ACTION ITEM ▸
Copy every line of the material below word for word.

☆ ☆ ☆ ☆ ☆ ☆ ☆

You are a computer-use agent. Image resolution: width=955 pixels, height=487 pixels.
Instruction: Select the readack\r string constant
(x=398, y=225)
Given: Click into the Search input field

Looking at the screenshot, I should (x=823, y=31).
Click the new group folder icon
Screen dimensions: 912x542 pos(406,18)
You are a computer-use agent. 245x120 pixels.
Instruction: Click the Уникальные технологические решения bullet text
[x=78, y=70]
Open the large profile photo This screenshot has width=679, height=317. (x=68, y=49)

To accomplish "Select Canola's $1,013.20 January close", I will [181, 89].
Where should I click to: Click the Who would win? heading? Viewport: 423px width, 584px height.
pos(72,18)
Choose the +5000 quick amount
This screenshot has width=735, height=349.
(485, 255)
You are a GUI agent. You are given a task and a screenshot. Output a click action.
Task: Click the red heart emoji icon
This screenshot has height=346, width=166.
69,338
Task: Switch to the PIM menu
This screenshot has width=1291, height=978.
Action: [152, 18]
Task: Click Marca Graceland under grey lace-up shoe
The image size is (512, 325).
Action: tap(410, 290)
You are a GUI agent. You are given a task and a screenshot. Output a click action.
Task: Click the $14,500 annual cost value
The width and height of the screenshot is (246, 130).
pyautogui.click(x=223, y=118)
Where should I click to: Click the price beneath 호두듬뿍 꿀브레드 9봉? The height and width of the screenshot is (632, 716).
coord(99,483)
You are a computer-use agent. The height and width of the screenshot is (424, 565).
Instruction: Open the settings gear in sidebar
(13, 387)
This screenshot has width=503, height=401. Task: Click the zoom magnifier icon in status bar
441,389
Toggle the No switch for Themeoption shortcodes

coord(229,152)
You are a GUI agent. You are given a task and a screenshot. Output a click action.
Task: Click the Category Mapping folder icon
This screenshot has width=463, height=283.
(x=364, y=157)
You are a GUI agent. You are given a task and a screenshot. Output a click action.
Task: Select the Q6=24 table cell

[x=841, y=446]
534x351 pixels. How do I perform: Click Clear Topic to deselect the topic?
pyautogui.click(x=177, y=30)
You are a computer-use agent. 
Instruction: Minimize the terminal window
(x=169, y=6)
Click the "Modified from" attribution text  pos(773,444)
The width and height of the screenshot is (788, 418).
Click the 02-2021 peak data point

☆ ☆ ☆ ☆ ☆ ☆ ☆

OUTPUT OF THE EXERCISE ▸
You are a computer-use agent. Image resolution: width=955 pixels, height=487 pixels.
Instruction: Select the readack\r string constant
(x=398, y=225)
Given: Click into the Search input field

Looking at the screenshot, I should (x=823, y=31).
Click the new group folder icon
Screen dimensions: 912x542 pos(406,18)
You are a computer-use agent. 245x120 pixels.
Instruction: Click the Уникальные технологические решения bullet text
[x=78, y=70]
Open the large profile photo This screenshot has width=679, height=317. (x=68, y=49)

To accomplish "Select Canola's $1,013.20 January close", I will [181, 89].
Where should I click to: Click the Who would win? heading? Viewport: 423px width, 584px height.
pos(72,18)
Choose the +5000 quick amount
This screenshot has width=735, height=349.
(485, 255)
You are a GUI agent. You are given a task and a screenshot. Output a click action.
Task: Click the red heart emoji icon
This screenshot has height=346, width=166.
69,338
Task: Switch to the PIM menu
This screenshot has width=1291, height=978.
Action: [152, 18]
Task: Click Marca Graceland under grey lace-up shoe
The image size is (512, 325).
Action: tap(410, 290)
You are a GUI agent. You are given a task and a screenshot. Output a click action.
Task: Click the $14,500 annual cost value
The width and height of the screenshot is (246, 130).
pyautogui.click(x=223, y=118)
Where should I click to: Click the price beneath 호두듬뿍 꿀브레드 9봉? The height and width of the screenshot is (632, 716).
coord(99,483)
You are a computer-use agent. The height and width of the screenshot is (424, 565).
Instruction: Open the settings gear in sidebar
(13, 387)
This screenshot has width=503, height=401. Task: Click the zoom magnifier icon in status bar
441,389
Toggle the No switch for Themeoption shortcodes

coord(229,152)
You are a GUI agent. You are given a task and a screenshot. Output a click action.
Task: Click the Category Mapping folder icon
This screenshot has width=463, height=283.
(x=364, y=157)
You are a GUI agent. You are given a task and a screenshot. Output a click action.
Task: Select the Q6=24 table cell

[x=841, y=446]
534x351 pixels. How do I perform: Click Clear Topic to deselect the topic?
pyautogui.click(x=177, y=30)
You are a computer-use agent. 
Instruction: Minimize the terminal window
(x=169, y=6)
Click the "Modified from" attribution text  pos(773,444)
The width and height of the screenshot is (788, 418).
Click the 02-2021 peak data point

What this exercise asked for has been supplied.